# [PROBLEM]
When the line with "Open the PDF viewer more options menu" appears below, start repeating lines exactly, and keep going through the line with "Task: Click the 'Email:' label"; add nothing outside that span.

[Stored dataset items]
###

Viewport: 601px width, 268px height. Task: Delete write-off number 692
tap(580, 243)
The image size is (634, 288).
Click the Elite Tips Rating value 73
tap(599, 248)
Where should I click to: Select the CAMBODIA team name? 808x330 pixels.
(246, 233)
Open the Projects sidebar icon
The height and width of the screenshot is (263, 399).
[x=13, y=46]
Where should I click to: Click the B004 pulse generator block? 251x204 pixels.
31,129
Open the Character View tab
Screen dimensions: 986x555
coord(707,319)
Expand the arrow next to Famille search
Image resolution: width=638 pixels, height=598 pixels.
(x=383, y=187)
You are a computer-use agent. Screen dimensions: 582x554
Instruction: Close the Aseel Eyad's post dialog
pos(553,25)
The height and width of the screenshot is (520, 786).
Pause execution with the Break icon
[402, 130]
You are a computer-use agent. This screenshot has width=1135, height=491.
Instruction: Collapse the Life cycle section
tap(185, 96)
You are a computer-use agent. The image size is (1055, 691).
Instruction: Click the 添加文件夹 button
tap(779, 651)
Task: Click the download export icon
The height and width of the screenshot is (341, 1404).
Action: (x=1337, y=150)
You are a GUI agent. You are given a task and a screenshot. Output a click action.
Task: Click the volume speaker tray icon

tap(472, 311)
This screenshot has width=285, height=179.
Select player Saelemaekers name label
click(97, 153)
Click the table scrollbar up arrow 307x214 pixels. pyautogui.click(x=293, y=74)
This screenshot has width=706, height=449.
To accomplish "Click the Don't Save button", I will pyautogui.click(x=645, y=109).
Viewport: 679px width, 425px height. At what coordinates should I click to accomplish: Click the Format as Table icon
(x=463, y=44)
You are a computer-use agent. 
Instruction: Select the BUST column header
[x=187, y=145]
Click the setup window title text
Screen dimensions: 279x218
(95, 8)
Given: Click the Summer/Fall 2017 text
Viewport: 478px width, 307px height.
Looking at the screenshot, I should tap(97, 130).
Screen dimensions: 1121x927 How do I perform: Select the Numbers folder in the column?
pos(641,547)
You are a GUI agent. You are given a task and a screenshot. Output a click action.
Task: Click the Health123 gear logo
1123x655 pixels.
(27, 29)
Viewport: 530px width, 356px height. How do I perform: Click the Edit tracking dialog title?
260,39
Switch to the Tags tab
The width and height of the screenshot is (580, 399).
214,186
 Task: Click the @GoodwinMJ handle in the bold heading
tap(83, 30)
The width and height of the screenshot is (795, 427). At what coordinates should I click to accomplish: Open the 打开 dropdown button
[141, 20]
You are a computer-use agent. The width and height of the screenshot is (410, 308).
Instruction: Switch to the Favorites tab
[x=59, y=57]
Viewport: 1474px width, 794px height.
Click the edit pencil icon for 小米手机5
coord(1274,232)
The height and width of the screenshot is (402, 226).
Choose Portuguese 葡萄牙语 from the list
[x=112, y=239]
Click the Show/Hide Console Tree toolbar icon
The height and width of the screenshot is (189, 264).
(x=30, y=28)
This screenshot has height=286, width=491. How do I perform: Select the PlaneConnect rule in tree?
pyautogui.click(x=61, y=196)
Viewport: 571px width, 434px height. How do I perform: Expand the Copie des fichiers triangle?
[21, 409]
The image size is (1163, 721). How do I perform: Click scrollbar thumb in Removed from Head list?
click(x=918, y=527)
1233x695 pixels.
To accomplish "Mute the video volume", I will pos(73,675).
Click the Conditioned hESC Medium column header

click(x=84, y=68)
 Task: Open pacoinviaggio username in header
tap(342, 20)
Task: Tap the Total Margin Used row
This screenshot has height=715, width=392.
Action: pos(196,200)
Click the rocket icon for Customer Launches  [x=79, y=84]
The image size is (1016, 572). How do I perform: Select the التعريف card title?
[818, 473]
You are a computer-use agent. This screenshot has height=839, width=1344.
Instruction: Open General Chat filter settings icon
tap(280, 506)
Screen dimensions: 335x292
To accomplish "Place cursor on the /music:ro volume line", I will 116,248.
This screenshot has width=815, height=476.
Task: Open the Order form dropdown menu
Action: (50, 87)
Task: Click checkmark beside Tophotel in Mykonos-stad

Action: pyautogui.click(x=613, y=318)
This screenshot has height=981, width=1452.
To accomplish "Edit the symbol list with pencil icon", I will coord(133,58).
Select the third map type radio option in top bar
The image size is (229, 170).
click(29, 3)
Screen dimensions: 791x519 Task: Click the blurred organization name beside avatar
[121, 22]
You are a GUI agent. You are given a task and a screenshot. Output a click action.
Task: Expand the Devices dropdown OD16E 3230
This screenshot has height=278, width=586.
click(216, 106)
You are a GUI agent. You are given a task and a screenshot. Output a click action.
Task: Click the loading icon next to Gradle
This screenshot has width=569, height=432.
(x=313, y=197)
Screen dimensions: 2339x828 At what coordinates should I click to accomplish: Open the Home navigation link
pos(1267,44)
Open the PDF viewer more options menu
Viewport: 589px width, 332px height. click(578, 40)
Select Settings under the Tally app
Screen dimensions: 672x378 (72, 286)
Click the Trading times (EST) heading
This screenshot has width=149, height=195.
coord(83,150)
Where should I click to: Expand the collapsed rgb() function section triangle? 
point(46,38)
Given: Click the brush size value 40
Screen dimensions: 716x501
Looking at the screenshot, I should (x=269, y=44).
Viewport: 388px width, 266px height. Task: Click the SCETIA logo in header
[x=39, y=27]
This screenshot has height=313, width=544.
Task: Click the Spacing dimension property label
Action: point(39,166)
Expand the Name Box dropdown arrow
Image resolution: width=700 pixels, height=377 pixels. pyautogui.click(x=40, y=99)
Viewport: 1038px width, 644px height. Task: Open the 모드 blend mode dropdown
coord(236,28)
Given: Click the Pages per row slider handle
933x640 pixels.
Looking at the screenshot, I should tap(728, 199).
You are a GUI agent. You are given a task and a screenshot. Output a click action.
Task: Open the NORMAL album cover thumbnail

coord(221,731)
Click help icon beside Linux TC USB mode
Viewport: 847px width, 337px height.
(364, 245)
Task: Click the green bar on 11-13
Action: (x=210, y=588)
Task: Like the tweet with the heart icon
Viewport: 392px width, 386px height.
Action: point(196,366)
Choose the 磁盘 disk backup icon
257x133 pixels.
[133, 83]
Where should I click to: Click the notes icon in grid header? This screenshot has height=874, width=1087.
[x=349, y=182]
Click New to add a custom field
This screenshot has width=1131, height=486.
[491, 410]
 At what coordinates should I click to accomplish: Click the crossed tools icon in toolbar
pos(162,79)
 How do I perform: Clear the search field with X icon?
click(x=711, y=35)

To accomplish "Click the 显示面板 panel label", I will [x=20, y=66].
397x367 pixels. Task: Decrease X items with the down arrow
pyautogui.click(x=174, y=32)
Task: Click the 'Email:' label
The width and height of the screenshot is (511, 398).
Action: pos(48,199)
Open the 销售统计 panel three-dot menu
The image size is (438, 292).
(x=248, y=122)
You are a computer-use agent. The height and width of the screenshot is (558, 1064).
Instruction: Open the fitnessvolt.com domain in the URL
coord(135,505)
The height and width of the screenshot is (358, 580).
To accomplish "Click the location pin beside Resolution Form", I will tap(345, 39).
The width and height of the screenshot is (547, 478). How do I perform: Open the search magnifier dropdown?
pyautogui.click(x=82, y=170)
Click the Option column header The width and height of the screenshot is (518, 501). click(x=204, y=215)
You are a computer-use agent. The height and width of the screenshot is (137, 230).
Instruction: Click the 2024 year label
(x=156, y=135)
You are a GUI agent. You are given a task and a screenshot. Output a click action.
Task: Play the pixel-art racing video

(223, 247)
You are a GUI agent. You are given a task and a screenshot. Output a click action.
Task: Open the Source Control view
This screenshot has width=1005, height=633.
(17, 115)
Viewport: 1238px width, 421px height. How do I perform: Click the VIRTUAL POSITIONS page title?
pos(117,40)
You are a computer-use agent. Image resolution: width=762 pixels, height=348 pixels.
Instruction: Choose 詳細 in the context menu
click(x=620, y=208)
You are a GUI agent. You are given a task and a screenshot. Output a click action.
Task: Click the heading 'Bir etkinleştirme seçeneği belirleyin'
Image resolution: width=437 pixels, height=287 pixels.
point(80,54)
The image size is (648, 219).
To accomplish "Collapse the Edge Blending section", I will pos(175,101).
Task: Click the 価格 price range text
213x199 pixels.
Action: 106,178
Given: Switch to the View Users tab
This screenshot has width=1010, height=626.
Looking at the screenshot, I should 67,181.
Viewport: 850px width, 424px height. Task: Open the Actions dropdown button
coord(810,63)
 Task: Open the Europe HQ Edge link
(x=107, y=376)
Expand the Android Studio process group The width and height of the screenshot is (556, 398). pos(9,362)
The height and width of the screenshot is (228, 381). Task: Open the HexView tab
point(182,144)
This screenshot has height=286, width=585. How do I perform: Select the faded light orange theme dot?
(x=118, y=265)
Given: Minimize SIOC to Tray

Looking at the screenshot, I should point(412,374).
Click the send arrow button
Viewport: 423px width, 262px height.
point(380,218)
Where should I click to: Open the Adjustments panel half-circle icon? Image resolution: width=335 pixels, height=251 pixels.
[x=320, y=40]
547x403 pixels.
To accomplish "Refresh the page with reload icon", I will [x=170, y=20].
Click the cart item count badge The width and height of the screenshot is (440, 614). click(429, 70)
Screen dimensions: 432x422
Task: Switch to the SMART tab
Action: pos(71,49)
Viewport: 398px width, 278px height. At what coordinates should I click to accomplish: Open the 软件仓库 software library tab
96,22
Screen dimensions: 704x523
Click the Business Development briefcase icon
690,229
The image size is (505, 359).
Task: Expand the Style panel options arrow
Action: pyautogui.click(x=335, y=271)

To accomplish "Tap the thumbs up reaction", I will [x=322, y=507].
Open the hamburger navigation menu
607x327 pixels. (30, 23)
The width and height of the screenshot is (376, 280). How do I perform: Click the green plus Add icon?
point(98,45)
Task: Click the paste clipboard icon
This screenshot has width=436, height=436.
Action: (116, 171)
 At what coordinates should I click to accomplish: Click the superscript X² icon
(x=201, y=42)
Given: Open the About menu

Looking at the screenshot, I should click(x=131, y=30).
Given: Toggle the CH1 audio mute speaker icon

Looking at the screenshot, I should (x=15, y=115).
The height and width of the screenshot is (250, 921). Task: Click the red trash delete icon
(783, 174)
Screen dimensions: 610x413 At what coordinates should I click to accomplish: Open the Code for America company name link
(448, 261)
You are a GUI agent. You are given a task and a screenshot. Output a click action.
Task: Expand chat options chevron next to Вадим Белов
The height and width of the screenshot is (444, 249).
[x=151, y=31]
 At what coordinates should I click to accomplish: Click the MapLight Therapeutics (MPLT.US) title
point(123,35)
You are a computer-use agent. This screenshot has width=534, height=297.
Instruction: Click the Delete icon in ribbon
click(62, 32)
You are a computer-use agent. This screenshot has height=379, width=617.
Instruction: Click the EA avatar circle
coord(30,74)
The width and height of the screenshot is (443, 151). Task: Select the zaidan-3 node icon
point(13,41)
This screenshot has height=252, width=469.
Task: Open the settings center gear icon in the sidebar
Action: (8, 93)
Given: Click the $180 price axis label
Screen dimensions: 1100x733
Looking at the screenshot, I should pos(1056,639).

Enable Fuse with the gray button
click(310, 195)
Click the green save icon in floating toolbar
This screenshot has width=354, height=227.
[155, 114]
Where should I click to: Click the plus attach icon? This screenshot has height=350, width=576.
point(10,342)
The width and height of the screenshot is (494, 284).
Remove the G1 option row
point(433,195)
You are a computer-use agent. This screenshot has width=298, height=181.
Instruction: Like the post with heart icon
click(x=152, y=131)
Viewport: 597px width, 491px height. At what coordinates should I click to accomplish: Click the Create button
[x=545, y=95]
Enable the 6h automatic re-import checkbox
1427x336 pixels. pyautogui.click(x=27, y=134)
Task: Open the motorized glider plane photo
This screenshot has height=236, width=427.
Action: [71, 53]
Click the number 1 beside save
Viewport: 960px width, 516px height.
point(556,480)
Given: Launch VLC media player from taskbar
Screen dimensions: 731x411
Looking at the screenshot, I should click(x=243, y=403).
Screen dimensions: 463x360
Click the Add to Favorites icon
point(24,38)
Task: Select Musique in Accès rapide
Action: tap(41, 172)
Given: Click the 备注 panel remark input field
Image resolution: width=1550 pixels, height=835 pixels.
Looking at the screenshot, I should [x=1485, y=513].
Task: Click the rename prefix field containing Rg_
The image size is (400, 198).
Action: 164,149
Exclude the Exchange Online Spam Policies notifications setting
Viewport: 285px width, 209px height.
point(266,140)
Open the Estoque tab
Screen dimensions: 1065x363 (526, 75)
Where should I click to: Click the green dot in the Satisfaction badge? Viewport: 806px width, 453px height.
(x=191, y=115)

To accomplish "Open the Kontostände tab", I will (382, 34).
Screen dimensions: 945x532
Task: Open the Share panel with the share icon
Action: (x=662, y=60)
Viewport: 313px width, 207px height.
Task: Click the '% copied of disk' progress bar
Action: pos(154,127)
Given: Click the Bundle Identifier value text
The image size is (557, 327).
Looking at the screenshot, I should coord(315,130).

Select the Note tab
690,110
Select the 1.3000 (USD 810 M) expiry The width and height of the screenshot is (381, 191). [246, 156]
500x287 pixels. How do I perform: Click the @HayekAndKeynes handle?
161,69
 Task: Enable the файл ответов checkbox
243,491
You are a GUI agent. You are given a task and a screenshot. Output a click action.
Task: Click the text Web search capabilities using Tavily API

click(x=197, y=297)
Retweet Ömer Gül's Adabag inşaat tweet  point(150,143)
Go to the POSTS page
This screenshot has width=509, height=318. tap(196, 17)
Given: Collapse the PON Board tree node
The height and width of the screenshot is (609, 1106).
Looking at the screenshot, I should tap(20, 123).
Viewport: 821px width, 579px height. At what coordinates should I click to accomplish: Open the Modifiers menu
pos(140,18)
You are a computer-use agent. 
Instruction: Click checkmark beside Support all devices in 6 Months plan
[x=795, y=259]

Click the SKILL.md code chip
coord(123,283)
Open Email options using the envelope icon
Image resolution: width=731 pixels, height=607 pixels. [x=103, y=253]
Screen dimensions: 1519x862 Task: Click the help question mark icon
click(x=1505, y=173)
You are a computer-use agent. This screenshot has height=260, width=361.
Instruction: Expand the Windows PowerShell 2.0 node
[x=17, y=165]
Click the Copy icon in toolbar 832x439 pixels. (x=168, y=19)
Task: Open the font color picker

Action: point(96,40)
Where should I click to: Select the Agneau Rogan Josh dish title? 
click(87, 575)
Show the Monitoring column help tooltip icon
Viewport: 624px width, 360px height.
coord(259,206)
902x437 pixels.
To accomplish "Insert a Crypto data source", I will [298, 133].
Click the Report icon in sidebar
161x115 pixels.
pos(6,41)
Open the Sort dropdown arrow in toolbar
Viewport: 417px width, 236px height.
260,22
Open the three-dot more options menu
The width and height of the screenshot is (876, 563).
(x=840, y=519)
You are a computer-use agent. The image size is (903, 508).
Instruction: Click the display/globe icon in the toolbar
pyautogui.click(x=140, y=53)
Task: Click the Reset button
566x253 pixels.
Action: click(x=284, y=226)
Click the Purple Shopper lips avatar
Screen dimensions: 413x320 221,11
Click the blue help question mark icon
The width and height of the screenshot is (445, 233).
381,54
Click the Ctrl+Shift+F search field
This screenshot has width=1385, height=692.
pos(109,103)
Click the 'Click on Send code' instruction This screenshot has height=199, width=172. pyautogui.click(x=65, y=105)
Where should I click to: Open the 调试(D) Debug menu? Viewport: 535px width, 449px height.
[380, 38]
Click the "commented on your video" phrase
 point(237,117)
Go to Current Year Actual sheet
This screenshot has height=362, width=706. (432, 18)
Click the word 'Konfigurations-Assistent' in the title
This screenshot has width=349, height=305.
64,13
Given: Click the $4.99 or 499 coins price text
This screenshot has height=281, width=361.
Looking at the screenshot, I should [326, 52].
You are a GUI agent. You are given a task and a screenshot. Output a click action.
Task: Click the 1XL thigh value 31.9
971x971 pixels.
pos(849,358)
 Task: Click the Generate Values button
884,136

###

# [EXERCISE OUTPUT]
Open the PDF viewer more options menu
Viewport: 589px width, 332px height. click(578, 40)
Select Settings under the Tally app
Screen dimensions: 672x378 (72, 286)
Click the Trading times (EST) heading
This screenshot has width=149, height=195.
coord(83,150)
Where should I click to: Expand the collapsed rgb() function section triangle? 
point(46,38)
Given: Click the brush size value 40
Screen dimensions: 716x501
Looking at the screenshot, I should (x=269, y=44).
Viewport: 388px width, 266px height. Task: Click the SCETIA logo in header
[x=39, y=27]
This screenshot has height=313, width=544.
Task: Click the Spacing dimension property label
Action: point(39,166)
Expand the Name Box dropdown arrow
Image resolution: width=700 pixels, height=377 pixels. pyautogui.click(x=40, y=99)
Viewport: 1038px width, 644px height. Task: Open the 모드 blend mode dropdown
coord(236,28)
Given: Click the Pages per row slider handle
933x640 pixels.
Looking at the screenshot, I should tap(728, 199).
You are a GUI agent. You are given a task and a screenshot. Output a click action.
Task: Open the NORMAL album cover thumbnail

coord(221,731)
Click help icon beside Linux TC USB mode
Viewport: 847px width, 337px height.
(364, 245)
Task: Click the green bar on 11-13
Action: (x=210, y=588)
Task: Like the tweet with the heart icon
Viewport: 392px width, 386px height.
Action: point(196,366)
Choose the 磁盘 disk backup icon
257x133 pixels.
[133, 83]
Where should I click to: Click the notes icon in grid header? This screenshot has height=874, width=1087.
[x=349, y=182]
Click New to add a custom field
This screenshot has width=1131, height=486.
[491, 410]
 At what coordinates should I click to accomplish: Click the crossed tools icon in toolbar
pos(162,79)
 How do I perform: Clear the search field with X icon?
click(x=711, y=35)

To accomplish "Click the 显示面板 panel label", I will [x=20, y=66].
397x367 pixels. Task: Decrease X items with the down arrow
pyautogui.click(x=174, y=32)
Task: Click the 'Email:' label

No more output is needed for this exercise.